Top of EXCERPT

Can’t afford a deep tissue massage? Try sleeping with a toddler
Me: I’m not wearing a mask. It’s ineffective and it’s just a way for the government to silence me
Scuba diving instructor: fine
I’m sorry you’re just not NASA material
“Why?”
Well, you wrote ‘red’ then crossed it out & put ‘human’ under blood type on your application.
ME: *coughs up a hairball* sorry about that
BARBER: wow how much did you eat
My 4yo: *tiptoeing down the hallway 3 minutes after I tucked him in like he does every night.*
Me: *shouting from couch,* Go to bed!
4yo: *peeking head around the corner, surprised,* How did you know it was me?
Me: I have Schrödinger like reflexes
“Don’t you mean cat-like reflexes?”
Me: Yes and No.
My neighbors are having a terrible fight in the front yard. I mean hanging Christmas lights. Same.
when you say the word “spit” you have at least two opportunities to do so
I had to grease a lot of palms to get to where I am today
*cut to me oiling up tropical trees*
haha excellent
Somewhere right now someone is dreaming about you. Except your hair is different.

Bottom of EXCERPT

WORK TASK —
Output the full set of short jokes above, word for word. The records have nothing to do with the jokes.

Top of SUPPLIED ENTRIES

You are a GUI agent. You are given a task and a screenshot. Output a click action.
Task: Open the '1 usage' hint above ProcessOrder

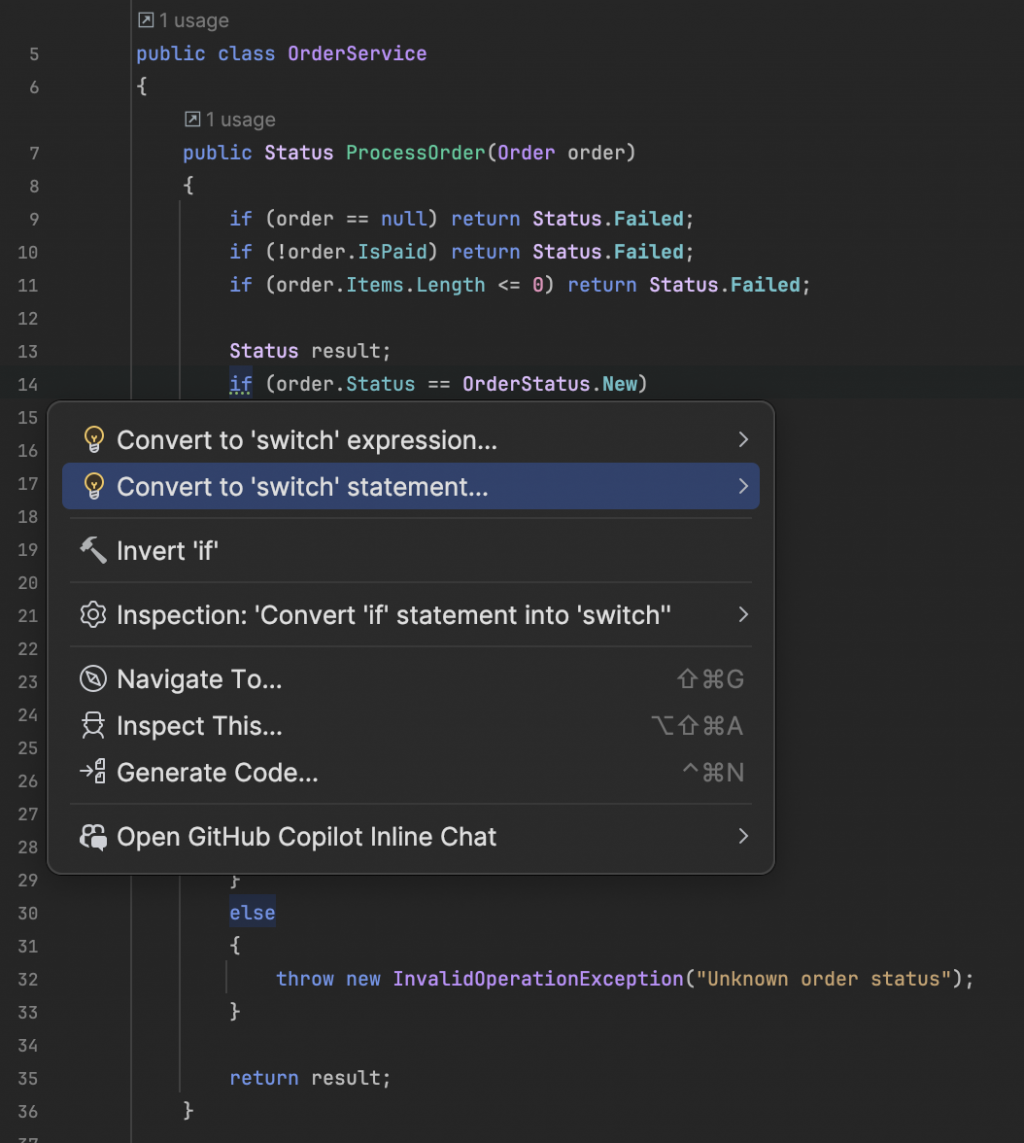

Bottom of SUPPLIED ENTRIES
Top of SUPPLIED ENTRIES

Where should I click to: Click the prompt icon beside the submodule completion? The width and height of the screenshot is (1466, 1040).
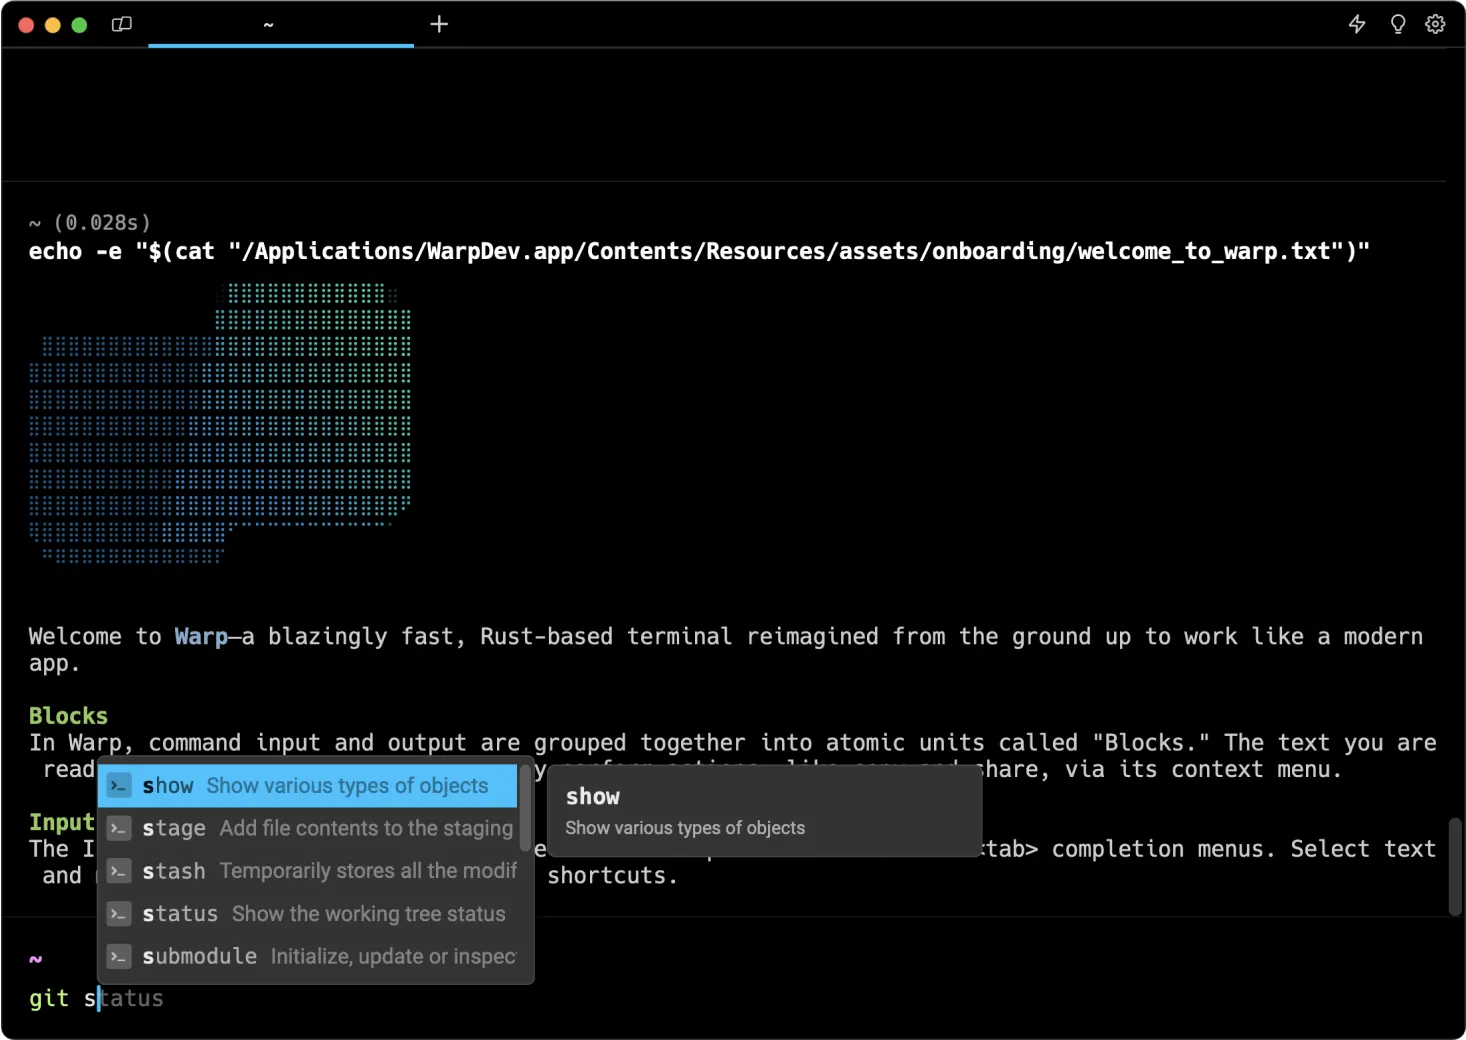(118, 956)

Bottom of SUPPLIED ENTRIES

REPLY TO THE TASK —
Can’t afford a deep tissue massage? Try sleeping with a toddler
Me: I’m not wearing a mask. It’s ineffective and it’s just a way for the government to silence me
Scuba diving instructor: fine
I’m sorry you’re just not NASA material
“Why?”
Well, you wrote ‘red’ then crossed it out & put ‘human’ under blood type on your application.
ME: *coughs up a hairball* sorry about that
BARBER: wow how much did you eat
My 4yo: *tiptoeing down the hallway 3 minutes after I tucked him in like he does every night.*
Me: *shouting from couch,* Go to bed!
4yo: *peeking head around the corner, surprised,* How did you know it was me?
Me: I have Schrödinger like reflexes
“Don’t you mean cat-like reflexes?”
Me: Yes and No.
My neighbors are having a terrible fight in the front yard. I mean hanging Christmas lights. Same.
when you say the word “spit” you have at least two opportunities to do so
I had to grease a lot of palms to get to where I am today
*cut to me oiling up tropical trees*
haha excellent
Somewhere right now someone is dreaming about you. Except your hair is different.